Warren Buffett, chairman of Berkshire Hathaway Inc., walks with his second wife, Astrid Menks, in 2006.ELAINE THOMPSON/The Associated Press

When King Midas, aka Warren Buffett, aka the Oracle of Omaha, mentioned his liking for a rather bland exchange-traded fund this year, the investment community jumped.

In a letter to shareholders of his Berkshire Hathaway holding company, Mr. Buffett, 83, reportedly said that he has advised in his will that 90 per cent of his cash be put in "a very low-cost" index fund which simply tracks the movement of the S&P 500. (He named a fund in the Vanguard family of ETF funds.)

Could there ever be a better advertisement for index or exchange-traded funds? Maybe it's time to look at them again, those lesser-known younger siblings of mutual funds.

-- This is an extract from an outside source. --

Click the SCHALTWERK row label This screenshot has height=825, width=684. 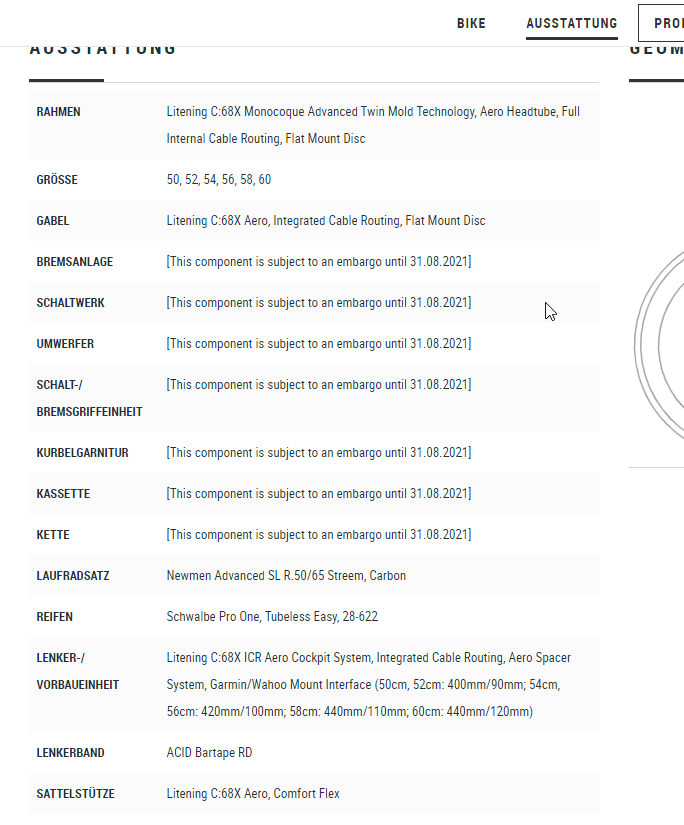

Canadian investors love mutual funds. Canadian mutual-fund holdings have reached $1.11-trillion, as of July 31, according to the Investment Funds Institute of Canada. This is more, to say the least, than the mere $70.1-billion in Canadian ETF assets by June this year, reported by the Canadian ETF Association (CETFA). CETFA was created two and a half years ago, mainly because the ETF community didn't feel sufficiently represented by IFIC and other investment organizations.

Pat Dunwoody, executive director of CETFA, sees the continuous preponderance of mutual funds over ETFs stemming from the certain uniqueness of Canadian investing compared with that in the United States.

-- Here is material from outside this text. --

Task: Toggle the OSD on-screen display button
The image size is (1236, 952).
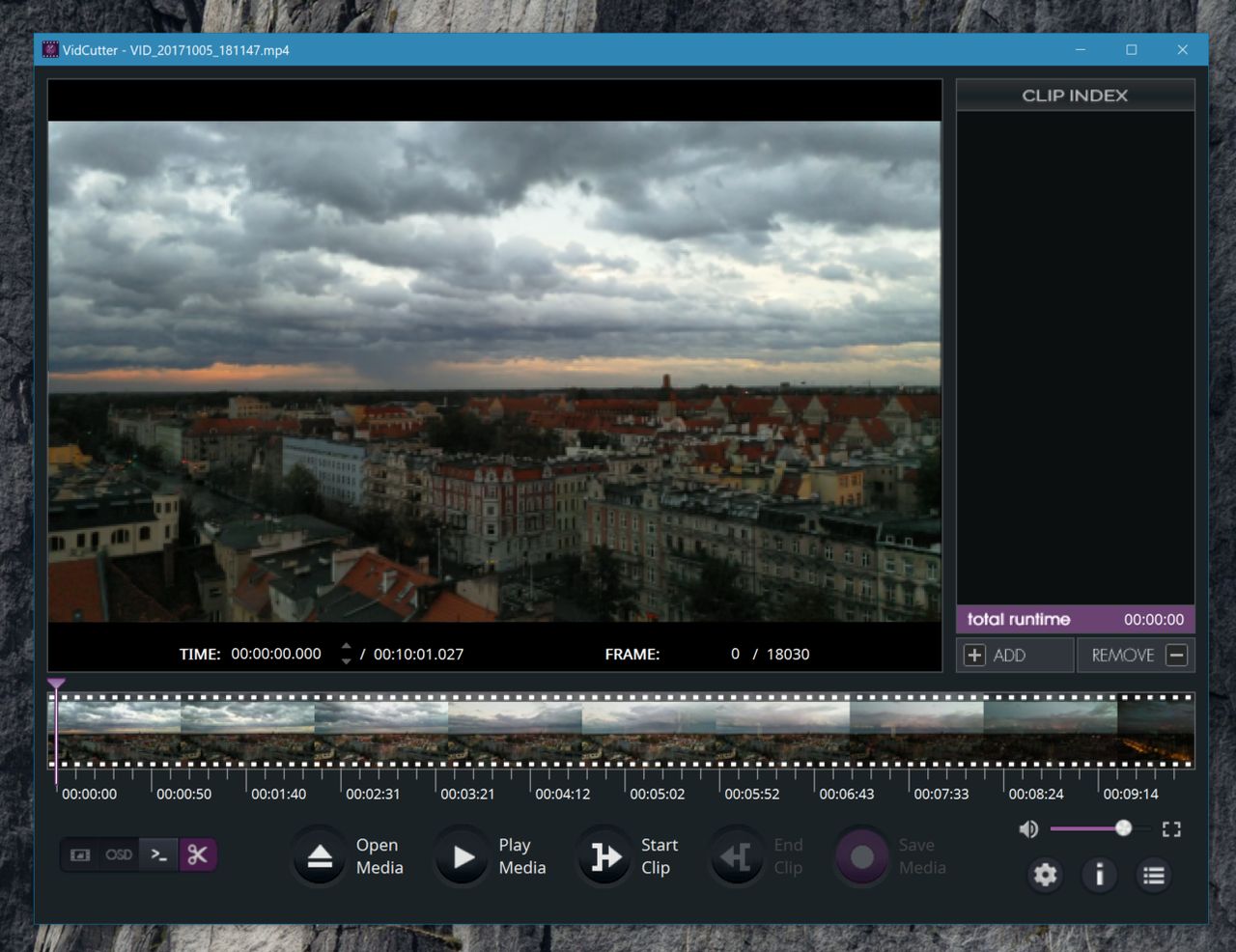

Canadian investors generally buy what their money managers offer them, Ms. Dunwoody argues. In turn, many advisers' compensation is largely based on trailer fees and commissions for selling mutual funds, so there is an incentive to sell mutual funds.

"ETFs are already in an awkward position. There are a few that offer trailer fees [to investment advisers]," she says. But those fees and commissions aren't enough to sway advisers to ETFs. The whole selling point is that they are more cost-efficient for investors.

So, to help gain more traction for ETFs, the CETFA is among those supporting the move in Canada toward greater transparency of commissions and fees and promoting the model in which some advisers don't rely on commissions but simply on charging clients for advice. This kind of structural change would help ETFs.

Meanwhile, as interest continues to build, others besides Mr. Buffett are praising ETFs. "They are an incredibly valuable tool for an individual investor. People are more familiar with them now, [but] you can still get into trouble with them, if you don't know what you're doing," says Nancy Graham, portfolio manager in the Ottawa office of PWL Wealth Management.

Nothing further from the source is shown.